• [TASK REQUIREMENTS]
• 1. According to the forex account passage, how does a standard account make up for charging no commission?
• 2. Please echo the part of the forex account passage that opens with the words containing "A raw spread account differs" and closes with "Standard Forex Account?".

• [PASSAGE SHOWN]

========================

A raw spread account differs from a standard account in providing the raw interbank spread from liquidity providers (the tightest possible spread) in return for charging a small commission. A standard account charges no commission, which is offset by a markup in the spread from the liquidity providers.
These two ways of charging forex investors are the most significant difference between a standard account and a raw spread account (also known as a zero spread or ECN account). As the most popular types of forex accounts, we will focus on them in this article to help you decide which option to select over the long term.
What Are the Distinctive Features of a Standard Forex Account?
Standard forex accounts are also known as market maker or fixed spread accounts, which point to characteristic features of this type of account.
A fixed spread account generally uses maker market execution, where the broker operates as a counterparty to the trader, matching the trader’s order internally or with other traders in their network. These market makers provide liquidity in the market and allow trades to be executed even when liquidity is low.
A market maker account generally offers wider spreads than an ECN account; these wider spreads compensate brokers for providing liquidity to traders in their capacity as a counterparty.

========================

• [DATA SEGMENT]
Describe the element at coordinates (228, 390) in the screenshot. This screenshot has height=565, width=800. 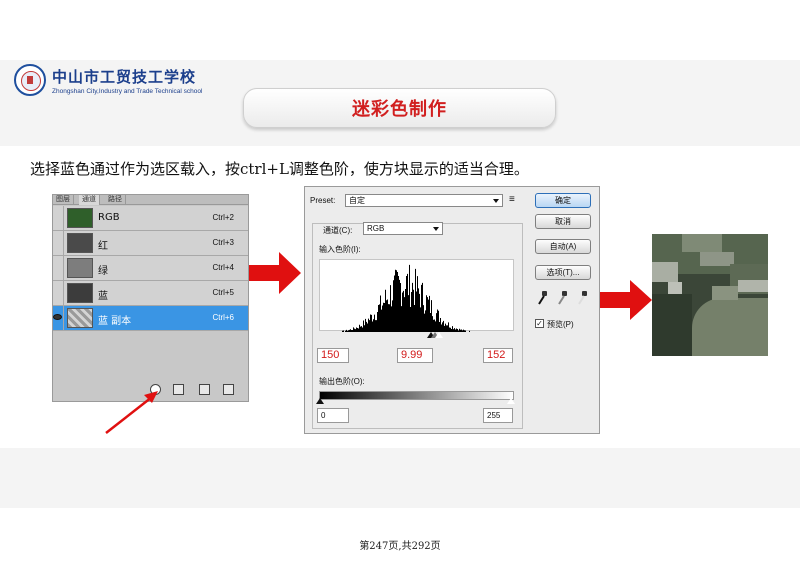
I see `trash-icon` at that location.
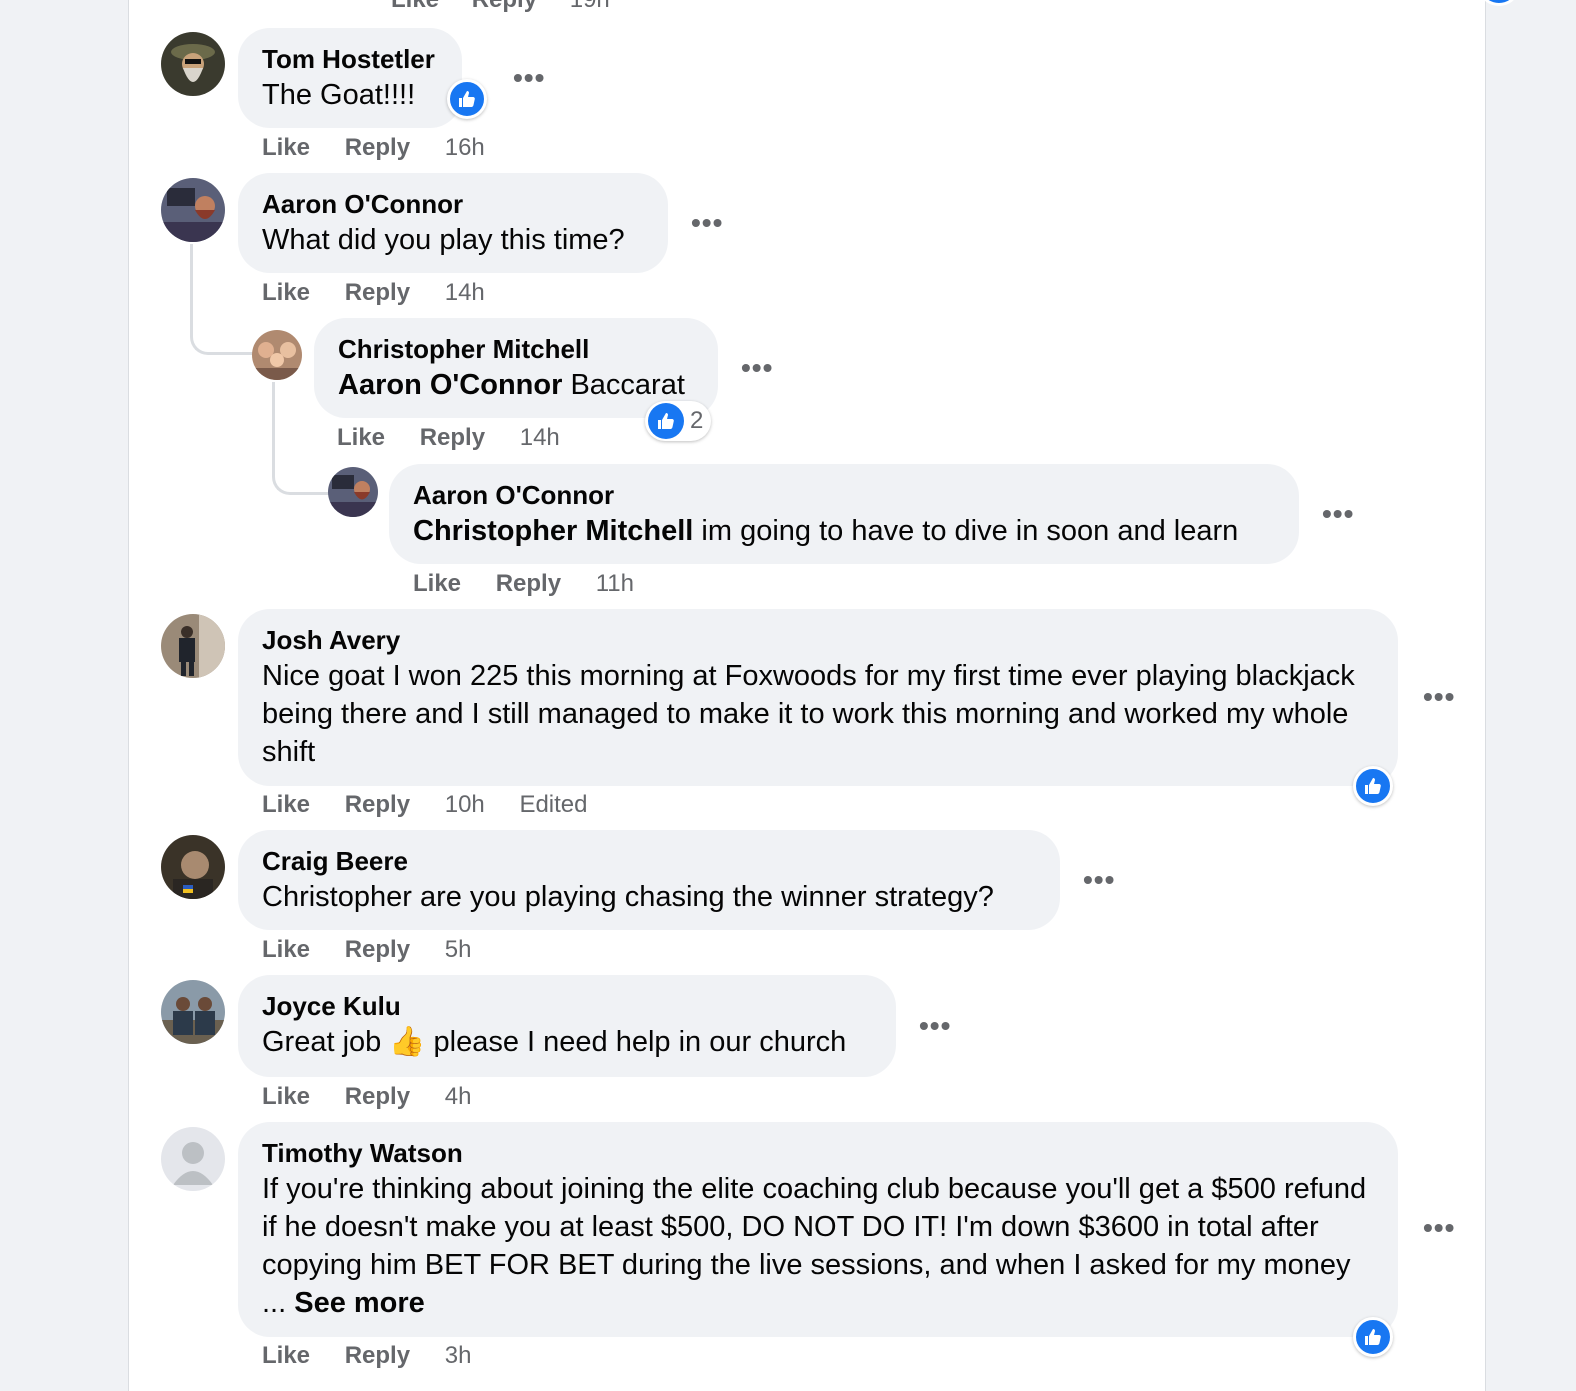 The width and height of the screenshot is (1576, 1391). Describe the element at coordinates (458, 1356) in the screenshot. I see `timestamp: 3h` at that location.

========================

• [SOLUTIONS TO THE EXERCISE]
• 1. It adds a markup to the spread from the liquidity providers.

• 2.
A raw spread account differs from a standard account in providing the raw interbank spread from liquidity providers (the tightest possible spread) in return for charging a small commission. A standard account charges no commission, which is offset by a markup in the spread from the liquidity providers.
These two ways of charging forex investors are the most significant difference between a standard account and a raw spread account (also known as a zero spread or ECN account). As the most popular types of forex accounts, we will focus on them in this article to help you decide which option to select over the long term.
What Are the Distinctive Features of a Standard Forex Account?